Material provided:
== == ==

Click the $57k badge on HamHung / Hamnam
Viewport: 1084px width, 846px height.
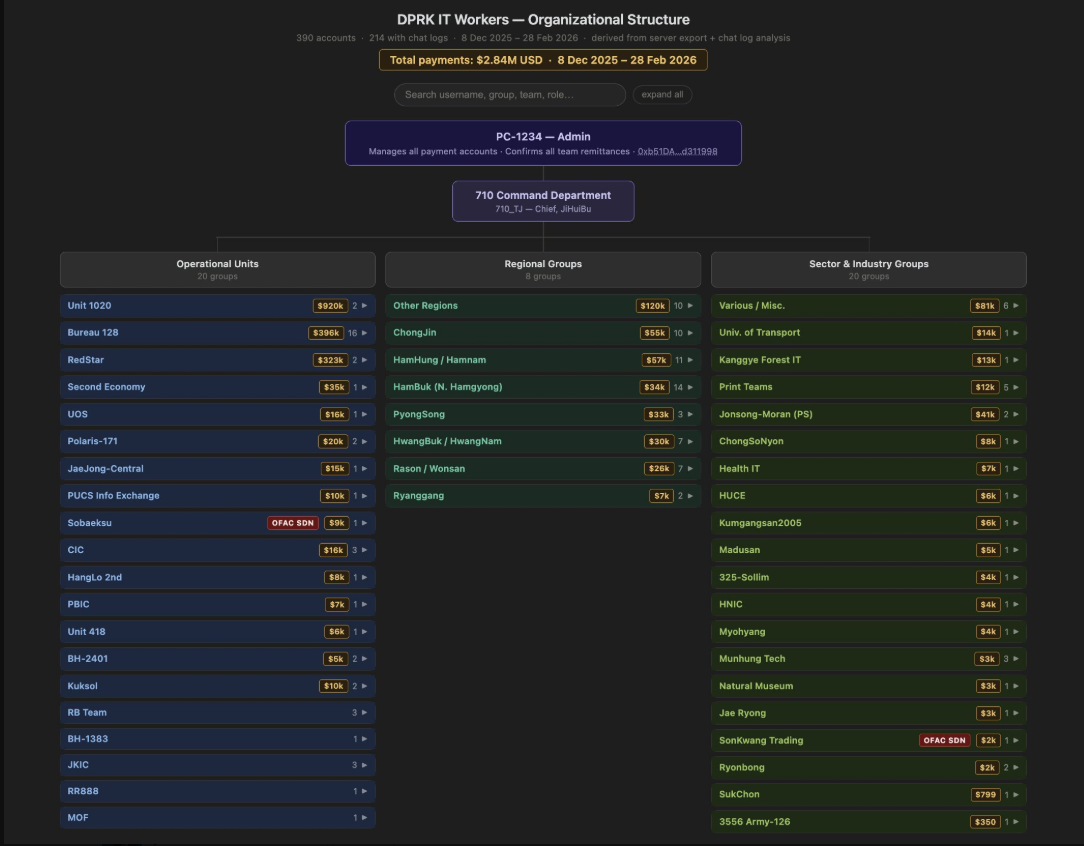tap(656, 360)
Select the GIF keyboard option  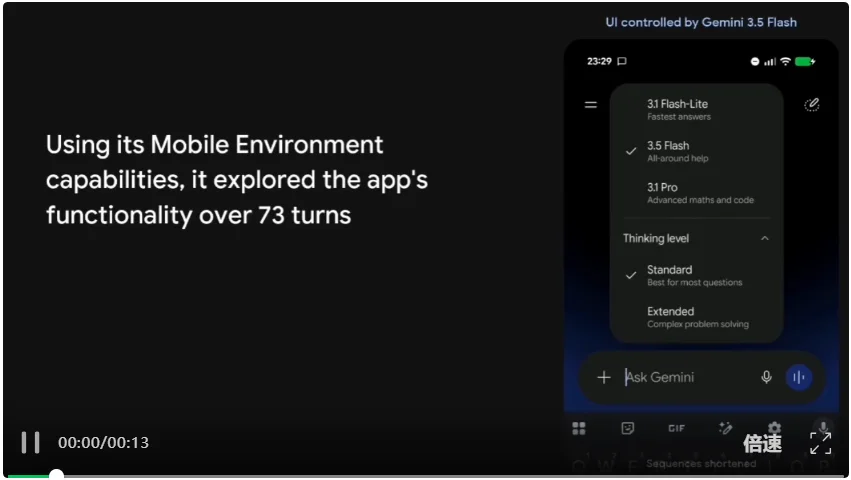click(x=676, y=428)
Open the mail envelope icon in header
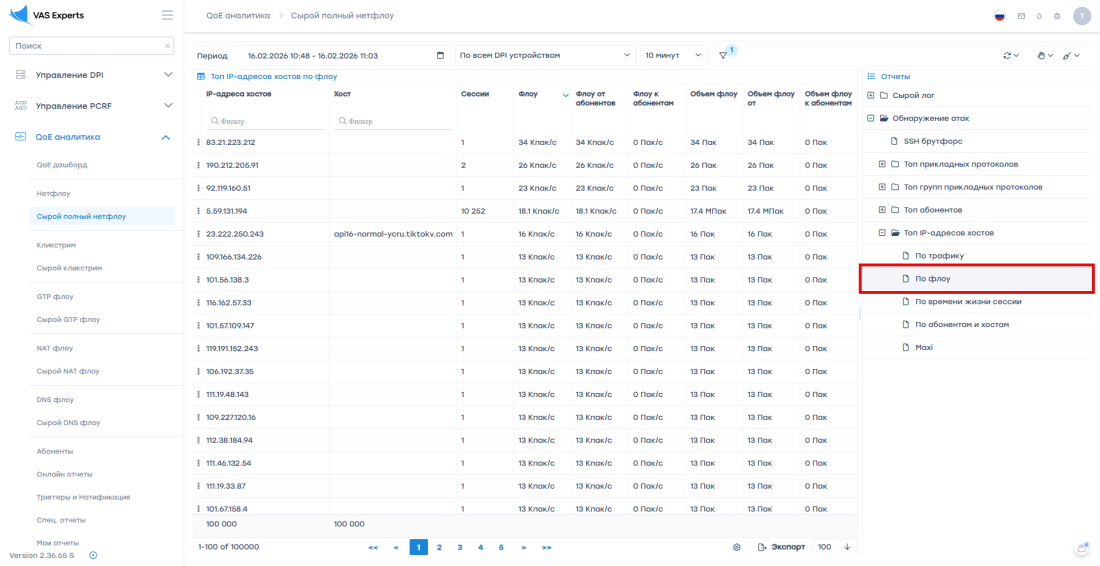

== == ==

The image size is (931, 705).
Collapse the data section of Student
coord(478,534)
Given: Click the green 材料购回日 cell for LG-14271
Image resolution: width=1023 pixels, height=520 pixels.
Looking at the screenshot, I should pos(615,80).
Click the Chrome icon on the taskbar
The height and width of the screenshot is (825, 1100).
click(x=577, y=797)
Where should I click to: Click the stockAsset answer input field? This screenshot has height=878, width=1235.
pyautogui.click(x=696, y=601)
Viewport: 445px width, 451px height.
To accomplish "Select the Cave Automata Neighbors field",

== == ==

Exercise details: Extract each row above that contains the word "icon" and copy it out in full.

Solution below:
Open the mail envelope icon in header
Click the Chrome icon on the taskbar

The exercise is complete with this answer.